Exercise inputs:
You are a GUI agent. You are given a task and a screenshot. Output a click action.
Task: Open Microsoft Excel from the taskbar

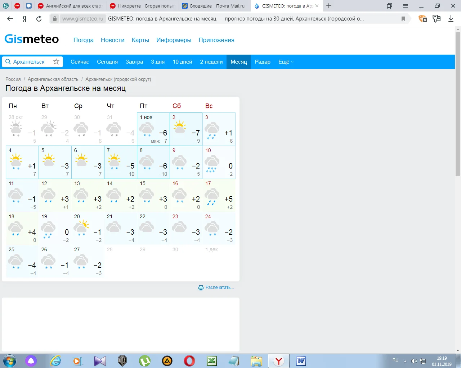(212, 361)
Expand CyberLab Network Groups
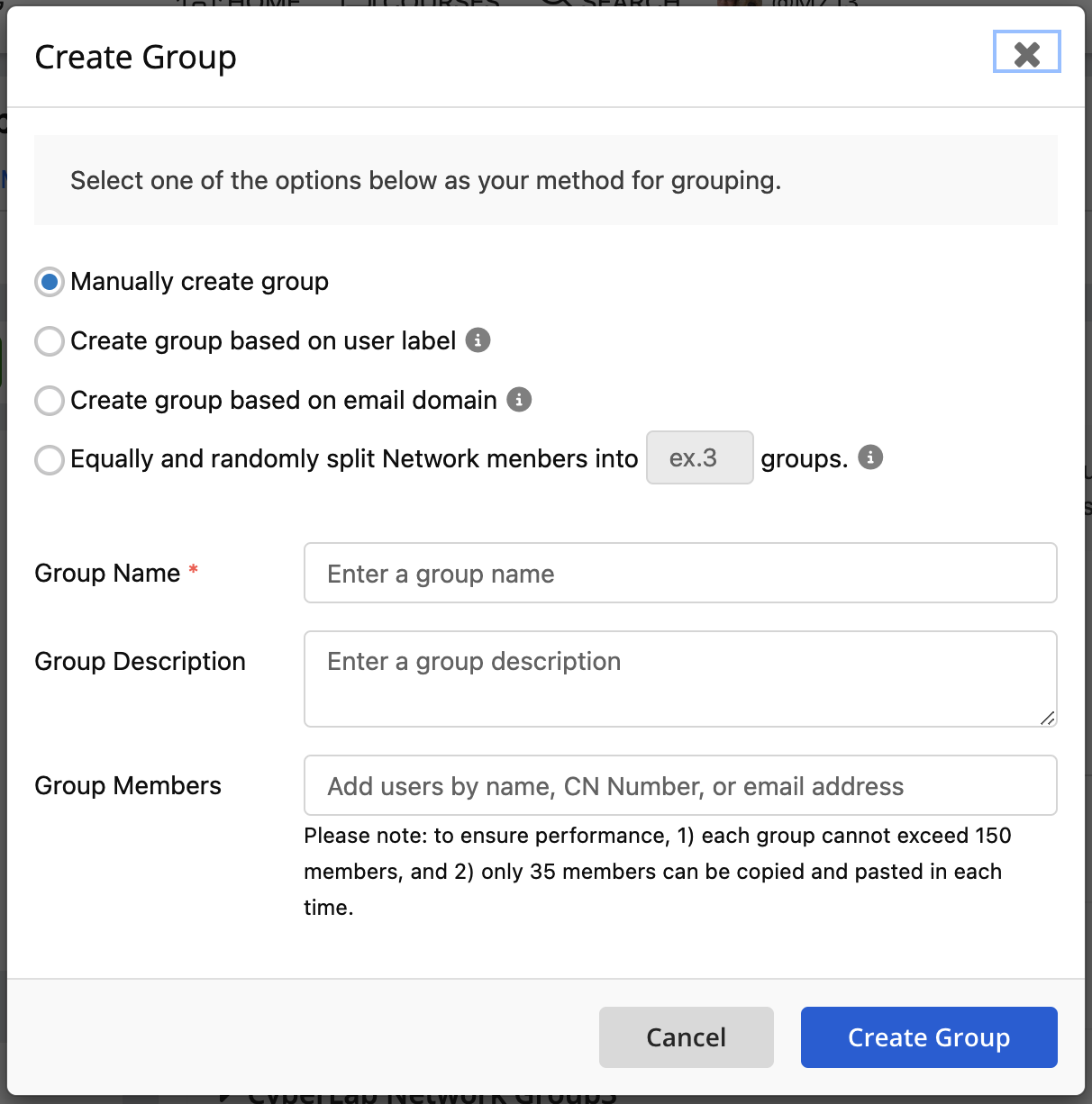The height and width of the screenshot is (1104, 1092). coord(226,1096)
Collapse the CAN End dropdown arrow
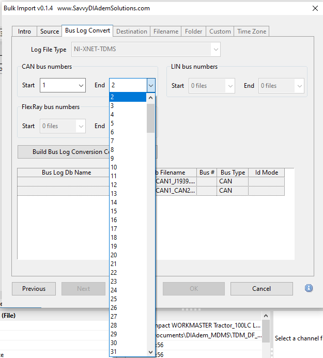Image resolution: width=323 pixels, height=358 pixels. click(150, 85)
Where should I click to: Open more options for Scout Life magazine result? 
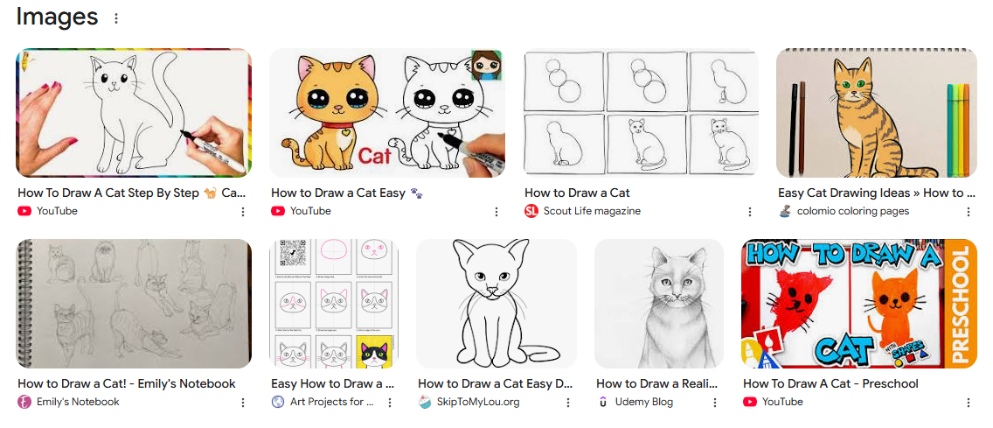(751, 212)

Request: Convert the records above into a two-column CSV with the header row text,answer and one row per record. Place each record's text and its answer in their own quoted fields, replace line breaks with spaces, and leave the pictures out.

Response to this task:
text,answer
"You are a GUI agent. You are given a task and a screenshot. Output a click action. Task: Open Microsoft Excel from the taskbar","(212, 361)"
"Expand CyberLab Network Groups","The height and width of the screenshot is (1104, 1092). coord(226,1096)"
"Collapse the CAN End dropdown arrow","Image resolution: width=323 pixels, height=358 pixels. click(150, 85)"
"Where should I click to: Open more options for Scout Life magazine result?","(751, 212)"